O estudo da população "normal" (grupo controle) mostrou não haver diferenças estatisticamente significativas entre os lados direito e esquerdo de um mesmo indivíduo e nem diferenças entre os sexos feminino e masculino (tabelas 1, 2 e 3).

Comparando os lados lesado e "normal" dos indivíduos com IUA, não se encontrou diferença estatisticamente significativa entre os lados, p = 0,95 (tabela 4). Estes dados vão concordar com os achados de Souryal & col. (11), que encontraram médias de 0,2338 para o la-do não lesado (que consideraram como grupo normal) e 0,2248 para o grupo composto dos joelhos contralaterais com lesão ligamentar aguda do LCA, não sendo estatisticamente diferentes. Em nossa amostra, os joelhos lesado e não lesado do grupo com IUA apresentaram médias de ILI de 0,2225 e 0,2220, respectivamente.
Good & col. (5) mostram que, na evolução da instabilidade anterior, há formação precoce de osteófitos e estenose do desfiladeiro anterior do intercôndilo, o que talvez resultasse num menor ILI. No entanto, apesar da amostra contar com pacientes com até 12 anos de evolução, não encontramos redução significantiva do ILI do lado lesado em relação ao lado não lesado, talvez pelo ILI ser medido num nível inferior à formação dos osteofitos, ao nível da incisura do poplíteo.

Ao compararmos os valores do ILI do lado acometido dos indivíduos com IUA (média = 0,2225) com os valores do ILI dos joelhos do grupo controle (média = 0,2396), encontramos valores estatisticamente menores no grupo IUA (p = 0,01) (tabela 6).
A correlação dos valores do ILI do lado não acometido dos indivíduos com IUA (que corresponderia ao grupo "normal" do estudo de Souryal & col. (11), com média = 0,222, com os do grupo controle, com média = 0,2396, também encontramos que estes grupos são estatisticamente diferentes (tabela 5). Assim, não se deve considerar o túnel contralateral a lesão ligamentar como parte de um grupo controle "normal".

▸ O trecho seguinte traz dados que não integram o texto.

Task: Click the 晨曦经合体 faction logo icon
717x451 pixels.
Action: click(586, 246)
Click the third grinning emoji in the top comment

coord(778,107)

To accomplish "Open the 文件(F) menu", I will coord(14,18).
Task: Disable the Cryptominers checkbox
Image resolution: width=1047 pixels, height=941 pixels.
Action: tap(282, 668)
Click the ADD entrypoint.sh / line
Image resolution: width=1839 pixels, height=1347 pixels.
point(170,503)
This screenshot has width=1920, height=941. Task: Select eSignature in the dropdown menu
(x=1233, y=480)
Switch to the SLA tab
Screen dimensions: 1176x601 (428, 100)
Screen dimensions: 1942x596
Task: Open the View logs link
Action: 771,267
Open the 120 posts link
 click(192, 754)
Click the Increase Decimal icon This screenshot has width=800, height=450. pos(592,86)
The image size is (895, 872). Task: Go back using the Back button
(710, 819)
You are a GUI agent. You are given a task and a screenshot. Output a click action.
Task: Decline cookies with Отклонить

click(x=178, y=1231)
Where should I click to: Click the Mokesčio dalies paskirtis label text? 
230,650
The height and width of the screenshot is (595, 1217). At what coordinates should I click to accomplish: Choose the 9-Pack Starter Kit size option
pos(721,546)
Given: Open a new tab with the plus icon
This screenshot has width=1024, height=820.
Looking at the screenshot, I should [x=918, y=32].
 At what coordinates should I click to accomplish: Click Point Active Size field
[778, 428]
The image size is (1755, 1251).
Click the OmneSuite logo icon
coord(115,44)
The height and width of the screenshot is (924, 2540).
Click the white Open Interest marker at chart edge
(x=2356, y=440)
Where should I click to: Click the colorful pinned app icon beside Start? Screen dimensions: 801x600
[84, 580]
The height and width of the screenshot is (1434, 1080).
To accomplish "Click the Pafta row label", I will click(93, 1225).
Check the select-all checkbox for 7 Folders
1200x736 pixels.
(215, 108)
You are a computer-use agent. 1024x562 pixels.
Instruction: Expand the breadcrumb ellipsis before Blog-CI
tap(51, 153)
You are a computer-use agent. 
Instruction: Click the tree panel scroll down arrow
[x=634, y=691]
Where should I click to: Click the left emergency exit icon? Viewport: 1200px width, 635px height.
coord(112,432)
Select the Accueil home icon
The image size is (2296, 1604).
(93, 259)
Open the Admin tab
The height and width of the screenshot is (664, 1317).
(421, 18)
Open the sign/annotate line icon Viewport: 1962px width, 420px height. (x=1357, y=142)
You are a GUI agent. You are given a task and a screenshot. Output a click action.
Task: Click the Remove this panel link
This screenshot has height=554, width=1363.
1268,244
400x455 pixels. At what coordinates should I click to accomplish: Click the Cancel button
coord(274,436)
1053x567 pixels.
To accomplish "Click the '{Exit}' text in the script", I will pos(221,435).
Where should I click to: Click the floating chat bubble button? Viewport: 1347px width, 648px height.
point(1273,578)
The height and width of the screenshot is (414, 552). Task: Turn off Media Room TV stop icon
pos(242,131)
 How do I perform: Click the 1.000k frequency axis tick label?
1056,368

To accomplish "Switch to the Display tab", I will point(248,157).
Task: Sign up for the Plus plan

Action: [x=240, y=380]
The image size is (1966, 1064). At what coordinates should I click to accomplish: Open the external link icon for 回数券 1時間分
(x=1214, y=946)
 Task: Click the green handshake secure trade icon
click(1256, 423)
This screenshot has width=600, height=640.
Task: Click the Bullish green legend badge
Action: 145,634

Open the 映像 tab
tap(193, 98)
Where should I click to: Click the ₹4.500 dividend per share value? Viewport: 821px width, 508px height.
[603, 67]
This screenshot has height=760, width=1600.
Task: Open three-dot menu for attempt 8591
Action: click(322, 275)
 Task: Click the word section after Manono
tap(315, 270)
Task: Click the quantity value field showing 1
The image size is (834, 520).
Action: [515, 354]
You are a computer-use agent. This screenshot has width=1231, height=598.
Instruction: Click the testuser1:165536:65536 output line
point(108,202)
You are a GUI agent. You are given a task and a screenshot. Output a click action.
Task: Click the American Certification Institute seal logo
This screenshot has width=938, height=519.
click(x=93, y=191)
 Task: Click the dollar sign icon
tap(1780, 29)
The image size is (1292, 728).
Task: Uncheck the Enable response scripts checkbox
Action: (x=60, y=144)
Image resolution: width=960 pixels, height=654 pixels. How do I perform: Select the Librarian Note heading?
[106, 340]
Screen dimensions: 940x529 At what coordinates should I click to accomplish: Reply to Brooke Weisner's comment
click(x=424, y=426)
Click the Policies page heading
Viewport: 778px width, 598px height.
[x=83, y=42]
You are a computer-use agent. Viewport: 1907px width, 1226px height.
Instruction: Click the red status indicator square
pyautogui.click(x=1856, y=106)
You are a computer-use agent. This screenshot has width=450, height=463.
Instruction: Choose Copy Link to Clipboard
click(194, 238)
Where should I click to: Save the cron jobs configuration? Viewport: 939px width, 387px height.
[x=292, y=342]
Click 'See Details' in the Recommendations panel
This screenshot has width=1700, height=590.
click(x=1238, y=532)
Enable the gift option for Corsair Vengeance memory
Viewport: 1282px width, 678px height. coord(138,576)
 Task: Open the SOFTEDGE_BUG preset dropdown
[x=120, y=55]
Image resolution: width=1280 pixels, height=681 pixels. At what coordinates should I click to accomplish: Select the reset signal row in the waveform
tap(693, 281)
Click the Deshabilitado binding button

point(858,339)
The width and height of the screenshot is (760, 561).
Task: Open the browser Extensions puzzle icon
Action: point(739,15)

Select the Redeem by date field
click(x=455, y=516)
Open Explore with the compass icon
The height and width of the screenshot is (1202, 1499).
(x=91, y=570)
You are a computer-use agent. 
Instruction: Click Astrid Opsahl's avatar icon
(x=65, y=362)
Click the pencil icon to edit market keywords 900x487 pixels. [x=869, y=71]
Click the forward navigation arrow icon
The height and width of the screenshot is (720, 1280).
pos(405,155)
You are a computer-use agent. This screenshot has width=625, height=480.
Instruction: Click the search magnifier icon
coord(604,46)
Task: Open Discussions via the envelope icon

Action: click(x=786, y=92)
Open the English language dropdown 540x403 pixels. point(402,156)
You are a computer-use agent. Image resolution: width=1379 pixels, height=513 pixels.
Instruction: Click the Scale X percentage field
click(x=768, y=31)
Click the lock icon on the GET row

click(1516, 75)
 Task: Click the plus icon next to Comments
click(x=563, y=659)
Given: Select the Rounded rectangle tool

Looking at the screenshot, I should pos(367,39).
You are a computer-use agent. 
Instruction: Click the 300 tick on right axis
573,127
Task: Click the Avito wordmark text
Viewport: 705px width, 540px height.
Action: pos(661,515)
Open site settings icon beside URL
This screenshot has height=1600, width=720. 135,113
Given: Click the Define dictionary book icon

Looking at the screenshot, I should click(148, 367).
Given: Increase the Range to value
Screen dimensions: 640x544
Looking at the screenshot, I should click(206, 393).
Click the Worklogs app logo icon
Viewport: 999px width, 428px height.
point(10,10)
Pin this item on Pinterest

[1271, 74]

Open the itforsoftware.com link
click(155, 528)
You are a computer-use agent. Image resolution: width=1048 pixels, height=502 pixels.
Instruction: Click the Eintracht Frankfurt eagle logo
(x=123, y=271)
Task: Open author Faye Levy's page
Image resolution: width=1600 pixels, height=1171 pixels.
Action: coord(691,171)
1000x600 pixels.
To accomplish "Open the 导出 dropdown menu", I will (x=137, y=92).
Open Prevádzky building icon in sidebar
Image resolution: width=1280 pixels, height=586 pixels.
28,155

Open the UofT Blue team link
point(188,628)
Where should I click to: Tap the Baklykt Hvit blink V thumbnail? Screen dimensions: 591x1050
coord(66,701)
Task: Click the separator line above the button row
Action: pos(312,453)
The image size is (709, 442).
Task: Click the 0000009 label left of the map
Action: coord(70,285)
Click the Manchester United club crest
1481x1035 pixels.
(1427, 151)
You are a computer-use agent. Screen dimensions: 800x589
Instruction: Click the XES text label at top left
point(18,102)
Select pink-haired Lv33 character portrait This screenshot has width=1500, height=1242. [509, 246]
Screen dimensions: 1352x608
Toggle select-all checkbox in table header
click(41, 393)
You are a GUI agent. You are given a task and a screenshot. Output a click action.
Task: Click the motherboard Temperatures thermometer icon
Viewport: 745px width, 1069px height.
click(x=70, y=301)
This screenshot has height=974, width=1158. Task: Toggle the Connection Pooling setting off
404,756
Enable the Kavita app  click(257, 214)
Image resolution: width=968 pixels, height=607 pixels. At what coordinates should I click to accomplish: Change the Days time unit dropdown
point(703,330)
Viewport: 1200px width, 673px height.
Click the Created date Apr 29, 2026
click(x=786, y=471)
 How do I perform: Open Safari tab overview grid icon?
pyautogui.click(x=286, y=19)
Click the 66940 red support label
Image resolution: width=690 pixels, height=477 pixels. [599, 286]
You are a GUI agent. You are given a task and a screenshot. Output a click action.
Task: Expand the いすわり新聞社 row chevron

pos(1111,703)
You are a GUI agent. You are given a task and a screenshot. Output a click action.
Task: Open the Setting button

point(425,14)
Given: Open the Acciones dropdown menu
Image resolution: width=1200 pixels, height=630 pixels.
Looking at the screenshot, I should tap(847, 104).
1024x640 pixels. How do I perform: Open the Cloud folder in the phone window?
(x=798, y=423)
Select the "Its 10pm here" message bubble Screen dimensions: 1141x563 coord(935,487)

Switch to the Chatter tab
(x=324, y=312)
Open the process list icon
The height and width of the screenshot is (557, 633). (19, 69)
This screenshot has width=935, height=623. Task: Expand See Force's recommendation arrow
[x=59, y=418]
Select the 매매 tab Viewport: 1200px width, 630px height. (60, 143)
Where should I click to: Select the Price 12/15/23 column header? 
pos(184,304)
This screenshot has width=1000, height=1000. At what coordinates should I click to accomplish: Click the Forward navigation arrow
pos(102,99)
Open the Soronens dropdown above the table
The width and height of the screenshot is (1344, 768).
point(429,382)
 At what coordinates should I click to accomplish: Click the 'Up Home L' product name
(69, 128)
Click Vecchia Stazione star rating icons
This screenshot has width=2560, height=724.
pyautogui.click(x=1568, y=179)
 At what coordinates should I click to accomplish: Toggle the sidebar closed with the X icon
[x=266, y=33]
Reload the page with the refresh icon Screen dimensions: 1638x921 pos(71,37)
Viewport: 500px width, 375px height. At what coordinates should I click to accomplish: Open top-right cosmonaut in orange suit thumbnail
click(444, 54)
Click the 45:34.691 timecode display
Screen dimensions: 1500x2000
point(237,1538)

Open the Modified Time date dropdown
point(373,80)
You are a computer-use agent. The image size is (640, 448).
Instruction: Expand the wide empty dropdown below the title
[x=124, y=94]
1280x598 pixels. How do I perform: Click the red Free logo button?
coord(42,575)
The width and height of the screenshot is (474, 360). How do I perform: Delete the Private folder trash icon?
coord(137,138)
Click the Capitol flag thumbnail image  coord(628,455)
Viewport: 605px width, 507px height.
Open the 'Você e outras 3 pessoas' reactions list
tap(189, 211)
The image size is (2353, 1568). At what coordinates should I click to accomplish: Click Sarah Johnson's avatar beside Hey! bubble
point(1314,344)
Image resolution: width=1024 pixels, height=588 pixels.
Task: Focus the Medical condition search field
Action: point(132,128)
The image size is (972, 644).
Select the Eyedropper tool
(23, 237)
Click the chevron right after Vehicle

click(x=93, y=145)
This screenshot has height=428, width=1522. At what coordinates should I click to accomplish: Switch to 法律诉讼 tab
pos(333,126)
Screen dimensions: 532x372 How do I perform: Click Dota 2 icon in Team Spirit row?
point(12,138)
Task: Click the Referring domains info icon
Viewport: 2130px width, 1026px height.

Segundo Souryal & col. (11), índices de largura do intercôndilo inferiores a 0,20 indicam aumento do risco de lesão do LCA. Nosso grupo controle apresentou so-mente três mulheres com valores de ILI inferiores a 0,20 em ambos os joelhos e somente um dos joelhos de um dos homens com valor de ILI inferior a 0,20. Já em nos-sa amostra de 26 indivíduos com IUA, encontramos nove indivíduos com valores de ILI abaixo de 0,20, sendo estes valores encontrados tanto nos lados lesados como nos lados não lesados.
Esses achados mostram que os indivíduos com lesão do LCA apresentam, em média, valores do ILI menores que os da população normal em ambos os joelhos e que este intercôndilo mais estreito talvez predisponha à lesão do LCA.
Esses dados também nos levam a crer que não se deve considerar o lado são de indivíduos com lesão do LCA contralateral como um grupo controle "normal".
CONCLUSÕES
1) Não há diferenças entre os valores médios do ILI entre os lados e entre os sexos de uma população normal.
2) Não há diferenças entre os valores médios do ILI entre os lados lesado e não lesado de indivíduos com instabilidade anterior crônica de um dos joelhos.
3) Tanto os lados lesado como não lesado de indivíduos com IUA do joelho apresentam ILI estatisticamente menores que o grupo normal (controle).
4) O intercôndilo mais estreito deve ser considerado um dos fatores na gênese da lesão do LCA.
AGRADECIMENTOS
Os autores agradecem à equipe de radiologia do Instituto de Ortopedia e Traumatologia do Hospital das Clínicas da USP, nas pessoas de Edith A.R. Campos, Edson Hera e, especialmente, ao técnico Luís Augusto Martins da Silva, sem os quais este trabalho não poderia ser realizado.